(Dataset records)
++++++

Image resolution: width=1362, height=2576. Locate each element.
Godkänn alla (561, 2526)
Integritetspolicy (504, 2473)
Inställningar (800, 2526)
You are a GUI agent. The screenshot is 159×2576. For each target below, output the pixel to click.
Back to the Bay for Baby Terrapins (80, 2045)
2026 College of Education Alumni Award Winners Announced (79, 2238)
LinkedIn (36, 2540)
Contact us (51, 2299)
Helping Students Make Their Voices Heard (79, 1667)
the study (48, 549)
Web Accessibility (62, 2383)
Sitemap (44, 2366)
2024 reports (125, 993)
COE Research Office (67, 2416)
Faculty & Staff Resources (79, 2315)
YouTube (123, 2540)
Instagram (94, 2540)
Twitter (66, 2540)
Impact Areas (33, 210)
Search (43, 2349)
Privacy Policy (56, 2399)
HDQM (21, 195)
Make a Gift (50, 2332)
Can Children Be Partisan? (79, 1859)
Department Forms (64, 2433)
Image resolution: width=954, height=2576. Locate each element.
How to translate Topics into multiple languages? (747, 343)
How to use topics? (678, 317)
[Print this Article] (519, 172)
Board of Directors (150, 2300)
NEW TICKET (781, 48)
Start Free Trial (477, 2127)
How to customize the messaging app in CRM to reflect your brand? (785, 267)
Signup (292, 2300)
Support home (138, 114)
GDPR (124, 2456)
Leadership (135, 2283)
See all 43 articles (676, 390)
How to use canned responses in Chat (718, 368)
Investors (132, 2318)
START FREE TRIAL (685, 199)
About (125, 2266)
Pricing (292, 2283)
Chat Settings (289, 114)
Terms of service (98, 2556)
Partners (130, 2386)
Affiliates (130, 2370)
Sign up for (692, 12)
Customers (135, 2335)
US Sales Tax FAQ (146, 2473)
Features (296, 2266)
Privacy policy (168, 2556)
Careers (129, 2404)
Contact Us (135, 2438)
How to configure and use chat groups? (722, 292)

++++++

Try it> Starting from the line that contains "Customers (135, 2335)", give again every line to the last line of the data, exactly. Include nothing else.

Finished task>
Customers (135, 2335)
US Sales Tax FAQ (146, 2473)
Features (296, 2266)
Privacy policy (168, 2556)
Careers (129, 2404)
Contact Us (135, 2438)
How to configure and use chat groups? (722, 292)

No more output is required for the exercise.